Funnily, we decided on this destination after watching a music video and researching where the video was shot. We opted for the guided tour company Contiki to book the trip and got to experience the journey with 15 new friends that signed up for the same guided vacation dates. After dinner each night, our guide would gather us and set the schedule for the next day. Typically, the day’s options involved relaxing at the pool, shopping and wandering around the town, partying at nightclubs, and visiting local attractions such as temples, hot springs, elephant sanctuaries, etc. Our only obligation was to inform the guide of our choices so she could keep a head count and make arrange accordingly. On the third night, our guide offered a very unusual experience we could go on early the next morning – the Vegetarian Festival. My first thought was “No, not interested.” Then the guide described the event with words similar to the ones mentioned earlier. My second thought was… “Hell no!” My wife excitedly raised her hand and said she wanted to go. I was utterly shocked. I’m pretty sure my jaw fell open uncontrollably. Her dislike of blood was something I was keenly aware of and this event seemed like a definite no. My first thought was that she may have been a little tipsy and didn’t hear the description of the event correctly. Nope. It turned out she really wanted to go because the festival would be taboo in the states and we had an opportunity to completely immerse ourselves into the foreign culture. Despite my initial resistance, I finally added my name to the list. The decision to go was one of the best my wife and I have made. She has yet to let me forget that it was her idea.

The Vegetarian Festival is also known as the Nine Emperor Gods Festival. It is a Taoist festival honoring the northern dipper stars in which people participate with the hopes of prolonging their lives, eliminating calamities, or absolving sins and past debts of themselves and their families. As we got to the location of the festival, the participants were being placed into hypnosis and trance-like states. Since no anesthesia is used, being in this state of mind is necessary for the extreme physical pain many were about to endure. As visitors, we were free to meander around the temple and watch all the events unfold. We were uncomfortable and nervous as we ventured into the throng because many of the participants were chanting and moving about violently as the trance took over their bodies.

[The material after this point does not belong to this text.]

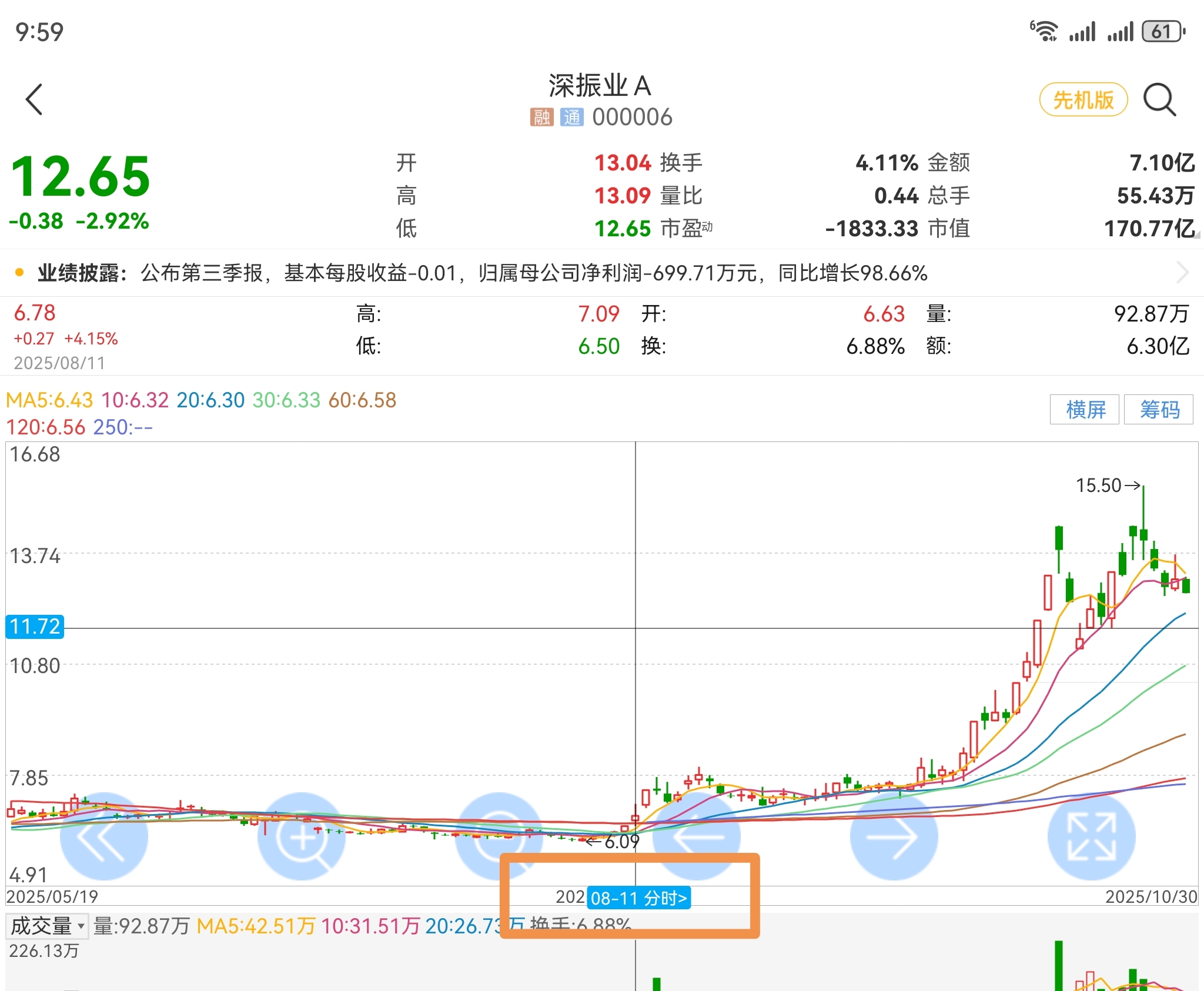1204x991 pixels.
Task: Tap the blue 通 connect badge
Action: tap(571, 117)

We did our best to stay clear, as we did not exist to them. So complete was their trance and devotion that the surrounding world melted away. Once under hypnosis, other devotees would sit the person down and begin the preselected ritual. Beforehand, it was decided what sort of mutilations the person would undergo. My wife and I witnessed impaled objects: swords, guns, spears, axes and more through cheeks, arms, faces, legs and backs. We saw partial skinning and slashing of body parts – especially the tongue with swords and knives. Some had what appeared to be thousands of large needles stitched throughout the person’s back, arms, and legs.  

It was very hard to watch some of the acts being performed. Once the hypnotized participant was pierced or cut, he would join a march down the streets of Phuket with the assistance of family members or friends. Whatever objects were protruding from his body, stayed there until the walk through the streets was over. After several exhausting hours at the temple, it was time to leave. I had never felt so far from home and so isolated from what my idea of normal was. 

Once we digested what we witnessed, my wife and I realized how special this event was to us. Never in our wildest dreams did we think an event like this was taking place in today’s world. I realized that there is so much more in this world than what exists in the tiny bubble we call America. It was my first experience with something considered taboo in one culture yet socially acceptable/normal in another. I experienced feelings and emotions I will not soon forget and will continue to keep an open mind with a greater appreciation for the difference in cultures that exists around the world. If you are ever offered a chance to partake in something that is outside of what you consider normal, I recommend taking advantage of it no matter how taboo it seems. Instead of saying no, venture past the pool, the beach, the drinks, the food and throw yourself into a situation which expands your mind and the way you may view the world. That is why we travel right?